It’s summer, the sky is mostly clear, it is really hot out, and I am struggling to find subjects to go photograph. I still go out hiking in the heat of the late afternoon even though it is hot and try to find something to shoot, but I struggle to find anything that I feel like shooting.
The grass at the wildlife refuge is long and golden and would sway if there was a breeze. I have walked around trying to figure out what to do with the long grass and have nothing to report. There are still a few wildflowers out and there is a patch of pink wildflowers that I have been working on one of the trails in the back of the Doeskin Ranch unit of Balcones Canyonlands National Wildlife Refuge. I have come back to these pink wildflowers several days now, tried to figure out how to shoot them, gone home and looked at my photos with disappointment, and returned to try again. The wildflowers kind of mound, and my idea is a mound of flowers in focus with other mounds fading off into the distance. The main problem I have is that they are growing on very rocky ground and the rocks expose as brightly as the flowers and ruin the effect.

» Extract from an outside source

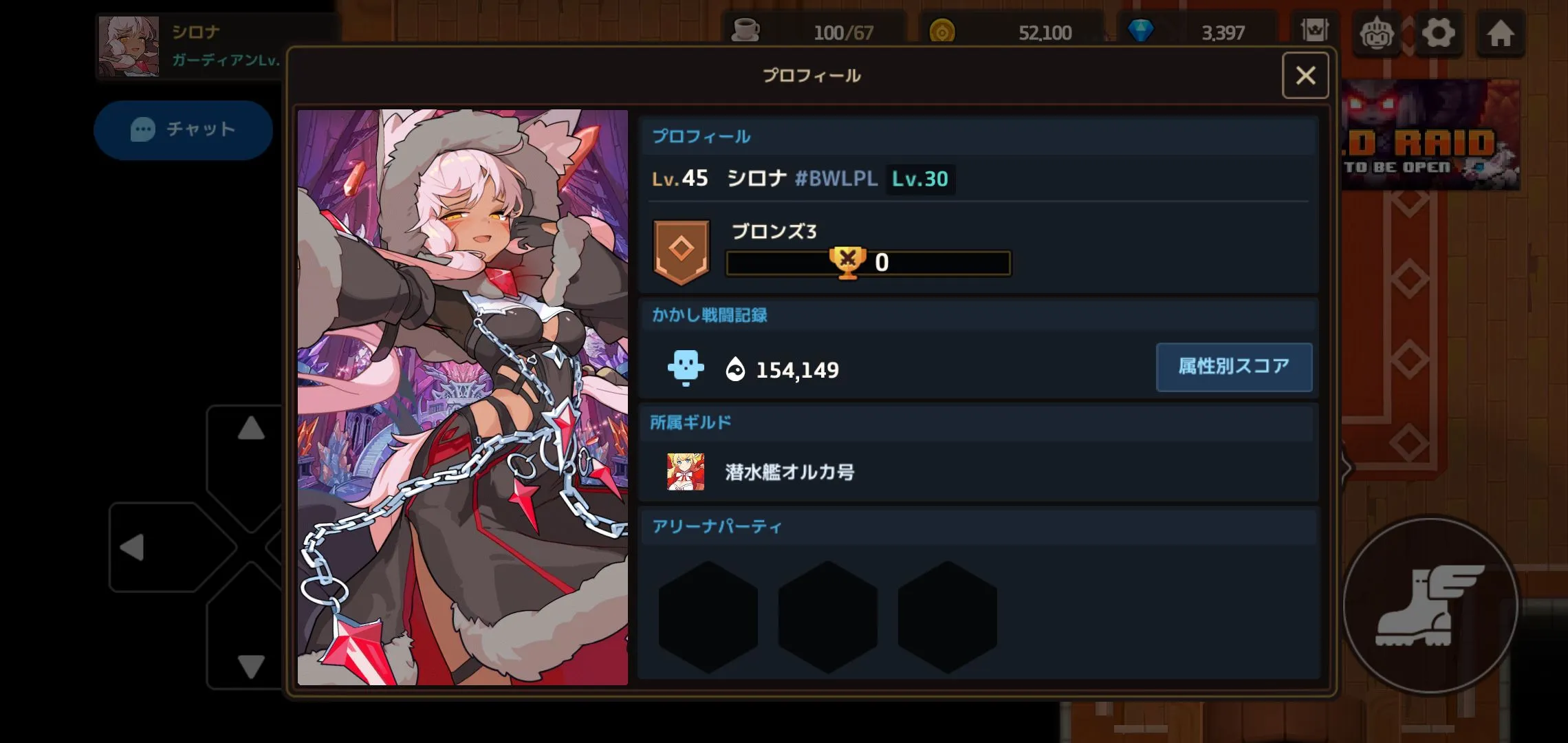Open the settings gear icon
1568x743 pixels.
[x=1438, y=32]
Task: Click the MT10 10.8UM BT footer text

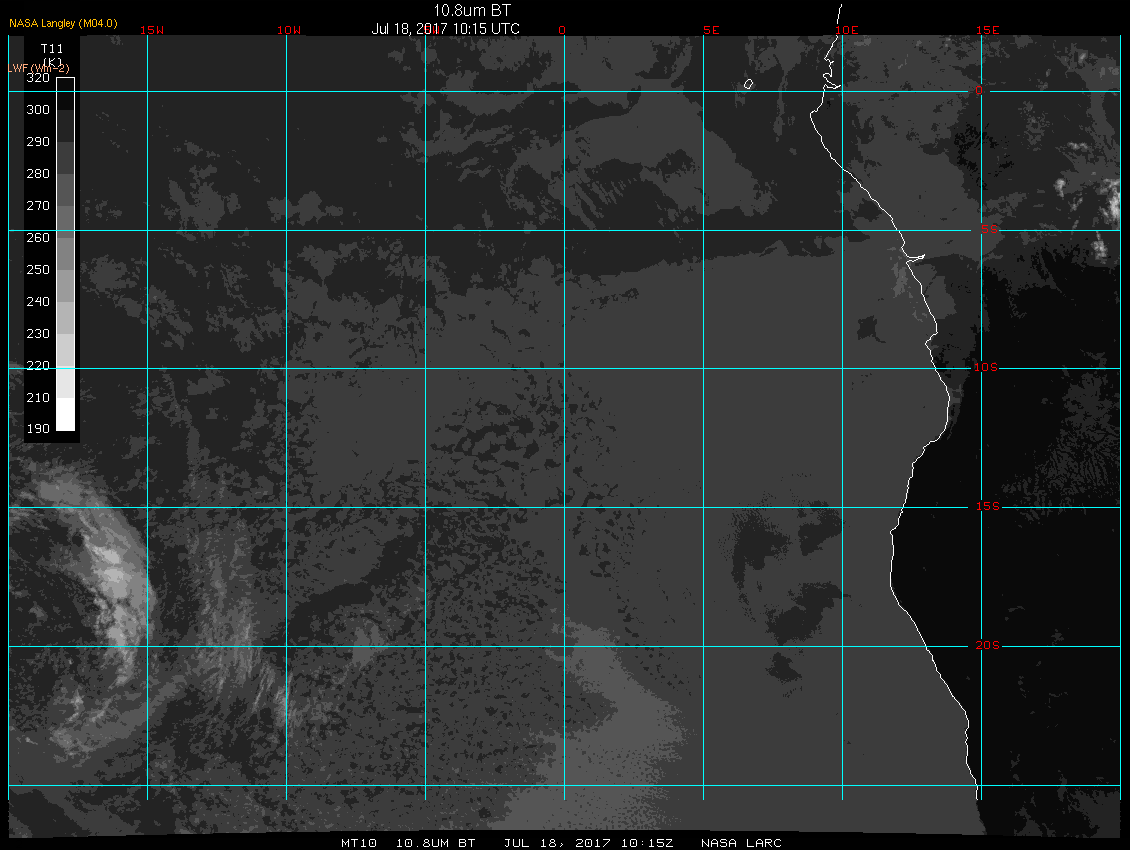Action: 408,843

The below photo is my best result. I waited until the sun was just on the horizon and was only hitting the flower tops and not the rocky ground beneath. I also have to get the camera at the right elevation so that you could see the flowers behind the main bunch. And I had to be able to shoot without the sun washing out my photo. I still had to do a lot of work to knock down the rocks in Lightroom. What do you think?

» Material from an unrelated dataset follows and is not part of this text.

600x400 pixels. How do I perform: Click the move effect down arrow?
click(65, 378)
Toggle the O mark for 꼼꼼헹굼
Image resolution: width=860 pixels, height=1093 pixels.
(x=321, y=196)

The next day, I figured that I needed to change things up and went to the Warbler Vista section of the refuge, several miles away, to hike and see what I could find. The trails at this unit are generally much more shaded by trees and I went at midday and walked around for a couple of hours. I only took my camera out to shoot a couple of times, including once when I saw a flower under a tree that was getting its own beam of sunlight.
I worked on this flower for ten or fifteen minutes trying to figure out how to shoot it. When I got real close with a wide angle, I noticed that the juniper in the background seemed to fanned out from a single point behind the flower and I liked this effect. I got closer and farther away from the flower; got down low and up high trying to get it just right against the tree. Below is what I think is my best shot.

The image is shot ultra-wide with the camera on the ground and inches away from the flower in order to exaggerate the perspective between the flowers and the tree in the background. And I did work this quite a bit in Lightroom to bring up the pink flowers and bring down the yellowish ground clutter.
These are my results of trying to find something to photograph in the hot, dry summer at the refuge near to my town. Not too exciting, but it is nice to get out and shoot.
That one of the flowers and tree are dizzying!
I like the way the first one captured what looks to be bouquets with just their crowns lighted. Thumbs up :).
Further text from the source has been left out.